Le glaucome ne peut être déclaré comme primitif que si on a réalisé une gonioscopie, c’est-à-dire une analyse clinique de l’angle iridocornéen (AIC). Cet examen est classiquement décrit comme difficile, et de fait insuffisamment réalisé en pratique quotidienne [1]. Les raisons de ce constat sont multiples, faisant intervenir le temps trop court imparti aux consultations, la courbe d’apprentissage jugée longue, les difficultés pratiques de réalisation, la subjectivité de l’examinateur dans l’interprétation des résultats…

En parallèle, se sont développées des techniques d’imagerie du segment antérieur, sophistiquées, utilisées par des opérateurs souvent expérimentés, qui offrent un rendu iconographique séduisant et une interprétation vécue comme plus facile. Ces techniques d’imagerie, au premier rang desquelles on retrouve l’échographie en UBM et l’OCT de segment antérieur, ont un intérêt clinique évident, avec des résultats démontrés. Pour autant, elles ne sont pas toujours accessibles, ont un coût financier et ne peuvent se substituer à la gonioscopie, dont elles sont complémentaires, qui reste le point d’orgue dans l’analyse de l’AIC.
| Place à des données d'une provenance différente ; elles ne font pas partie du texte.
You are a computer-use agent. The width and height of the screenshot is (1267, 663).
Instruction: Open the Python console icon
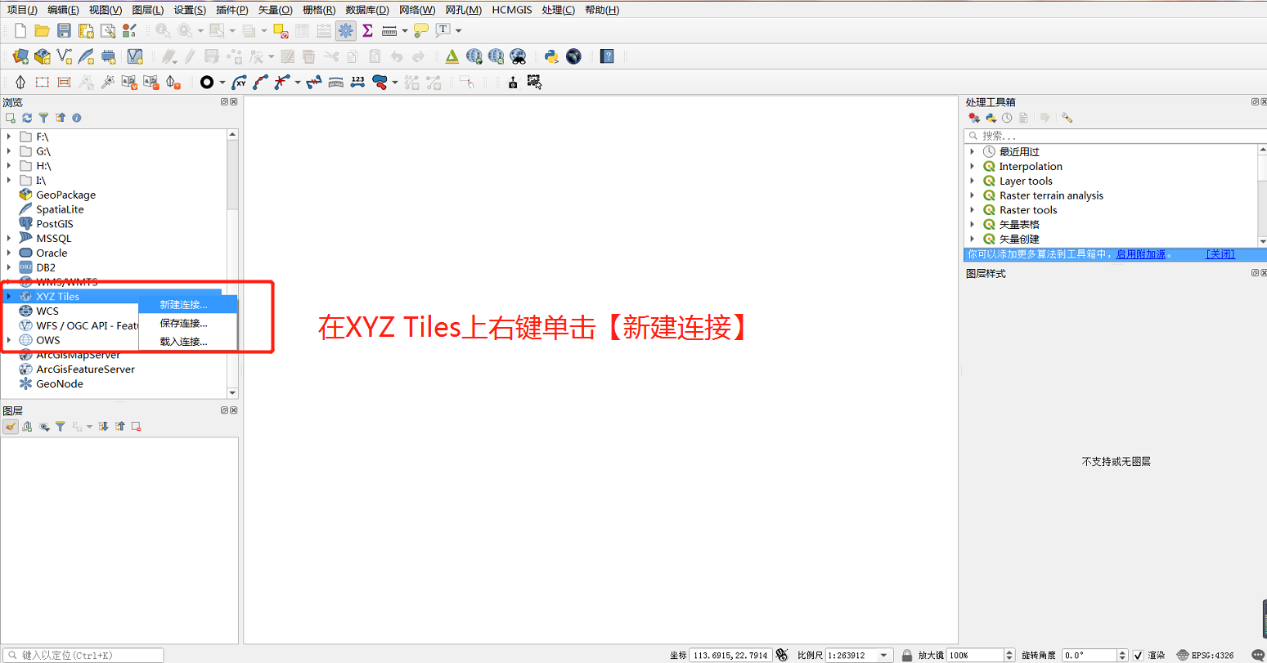coord(552,57)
Le but de cet article est de faire le point sur les indications de ces techniques d’imagerie du segment antérieur et de les mettre en perspective par rapport à la biomicroscopie et à la gonioscopie.

La gonioscopie

La gonioscopie est un élément crucial dans le dépistage de la fermeture de l’AIC et donc dans la prise en charge du glaucome primitif par fermeture de l’angle (GPFA) dont l’évolution sournoise est[...]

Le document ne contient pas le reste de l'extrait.